Revise the rows starting with the line containing "Select the Checksum 0x9407 line" and running through the end of the rows, swapping "Recipe" for "Instructions" and keeping everything else the same. Leave the pictures out of your answer.

===============

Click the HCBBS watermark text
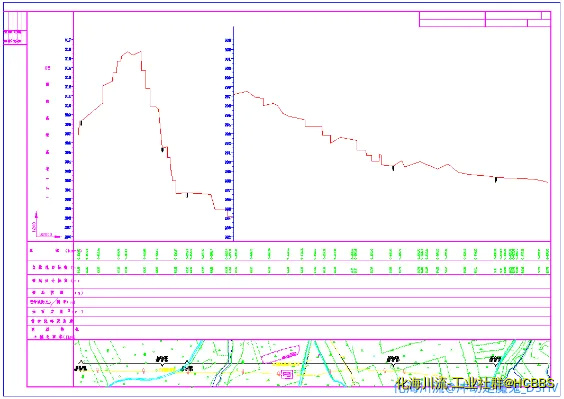 (x=475, y=383)
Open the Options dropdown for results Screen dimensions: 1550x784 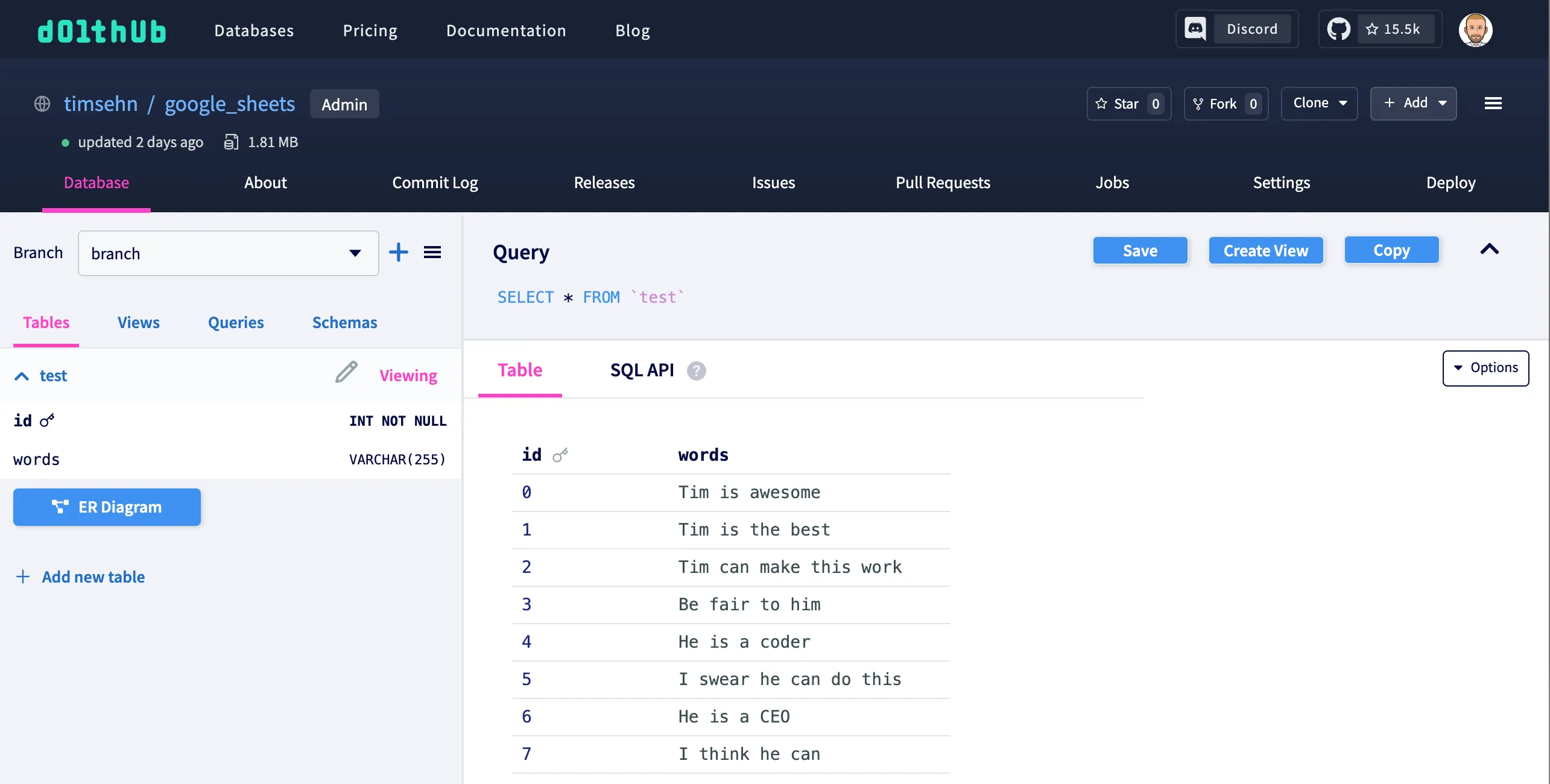tap(1485, 368)
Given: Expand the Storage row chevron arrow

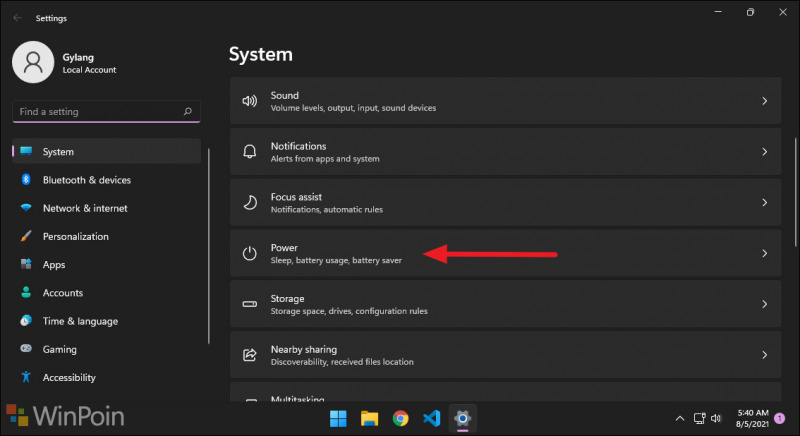Looking at the screenshot, I should [x=764, y=304].
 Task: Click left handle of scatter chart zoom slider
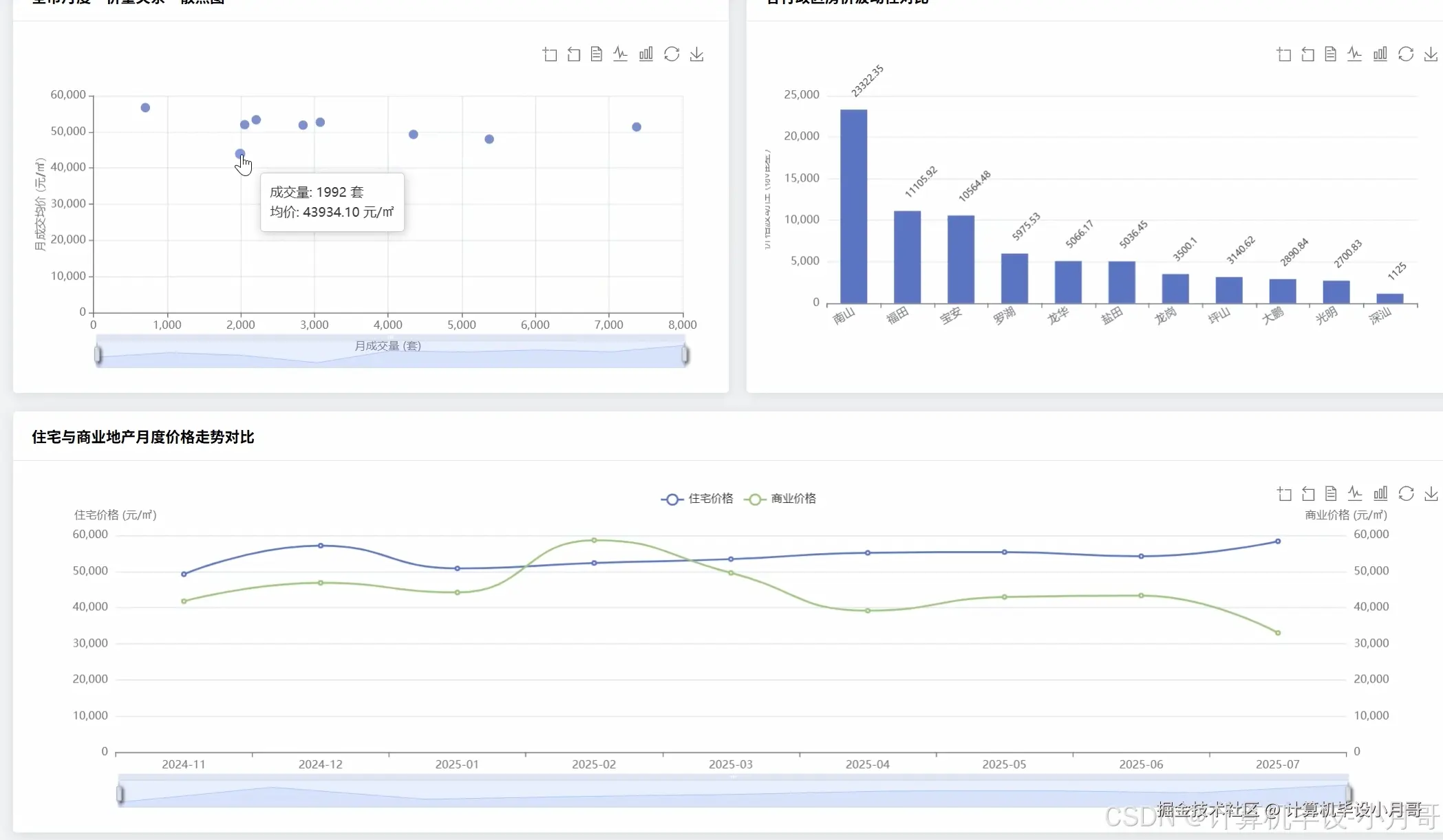point(98,354)
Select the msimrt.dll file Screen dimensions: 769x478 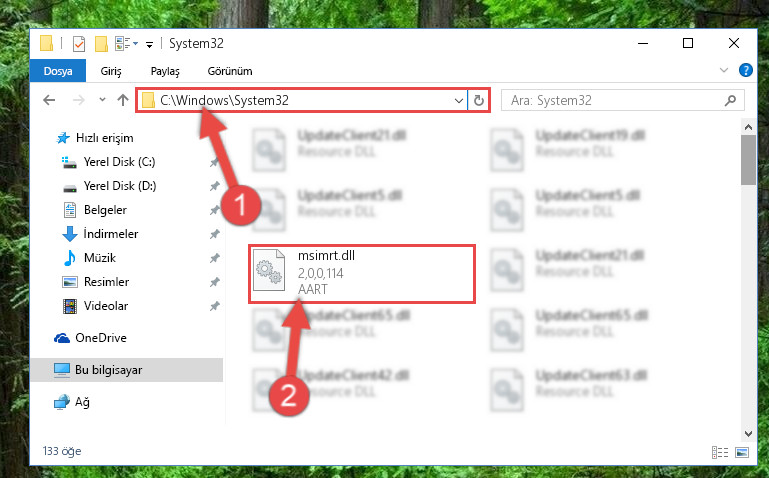point(362,274)

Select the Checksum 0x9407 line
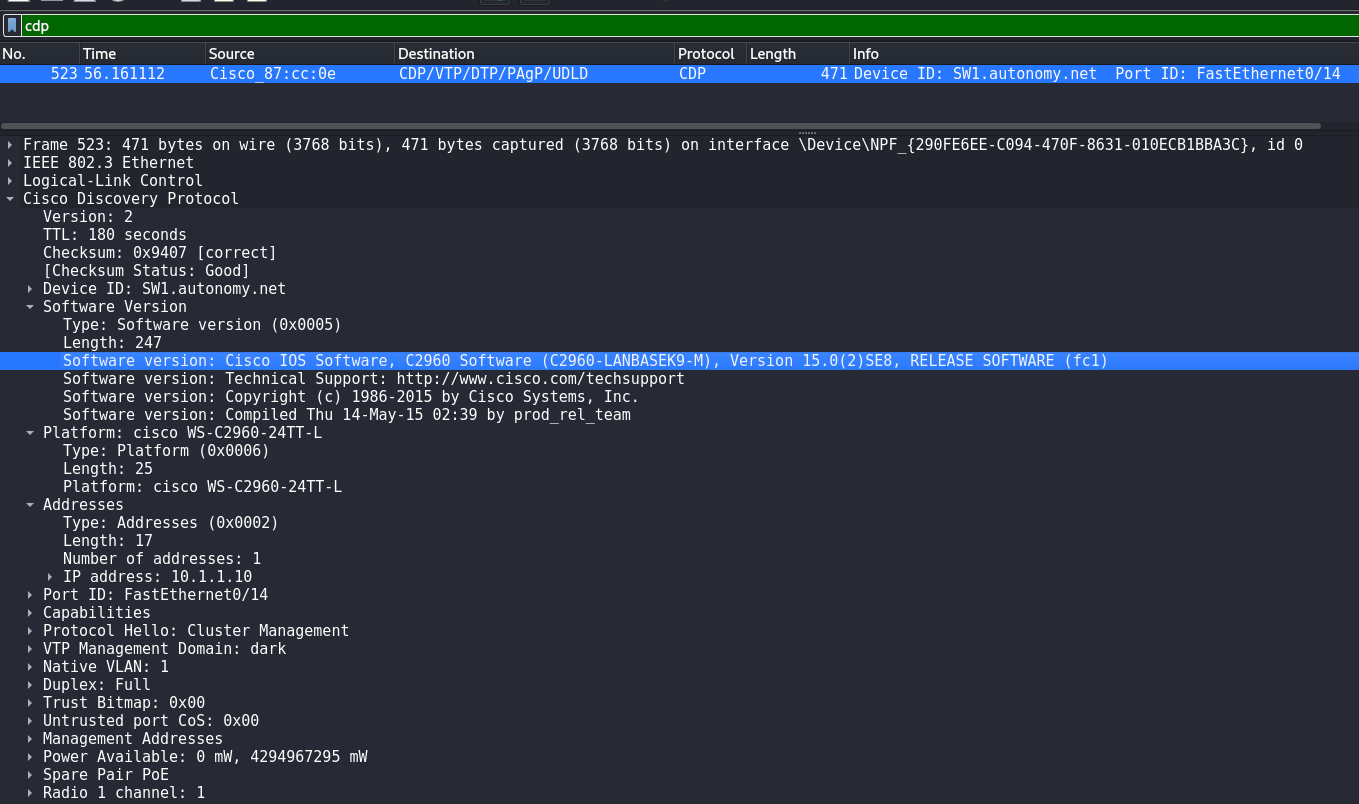pyautogui.click(x=159, y=253)
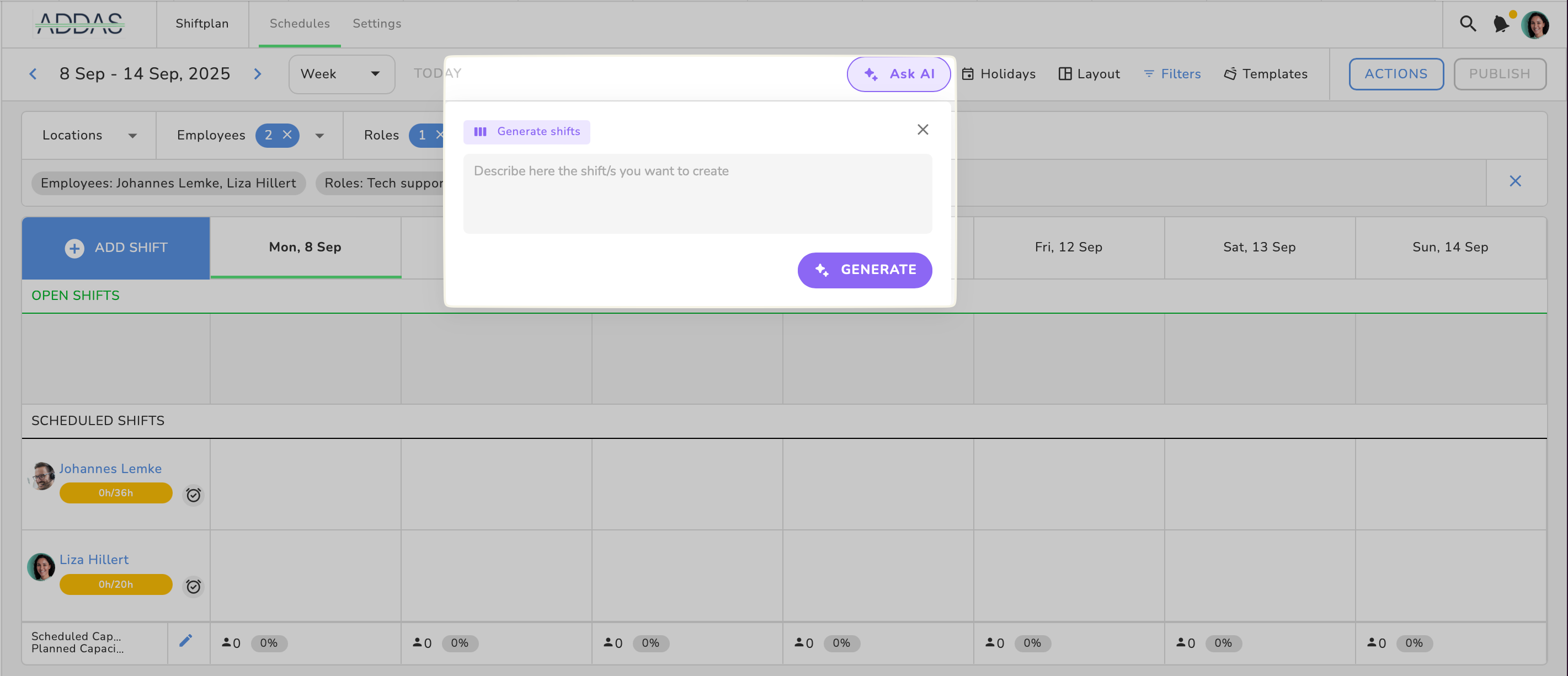Click the ADD SHIFT button
The height and width of the screenshot is (676, 1568).
pos(116,248)
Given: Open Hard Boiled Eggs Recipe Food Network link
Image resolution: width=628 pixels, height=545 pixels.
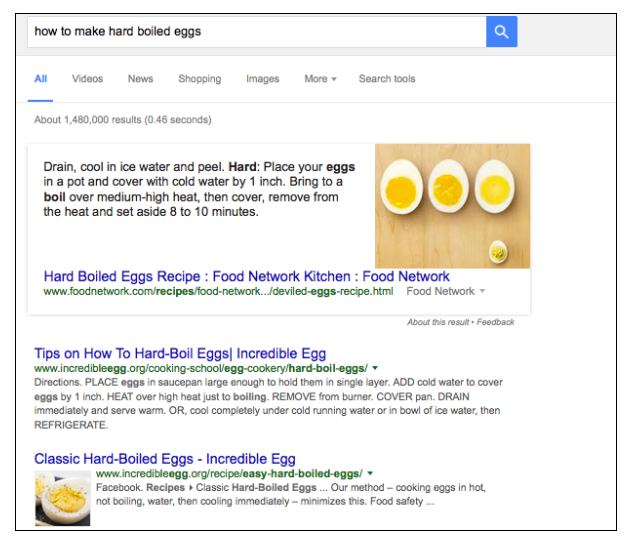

===============

(Solution):
Select the Checksum 0x9407 line
pyautogui.click(x=159, y=253)
Click the ADD SHIFT button
The height and width of the screenshot is (676, 1568).
pos(116,248)
Given: Open Hard Boiled Eggs Instructions Food Network link
Image resolution: width=628 pixels, height=545 pixels.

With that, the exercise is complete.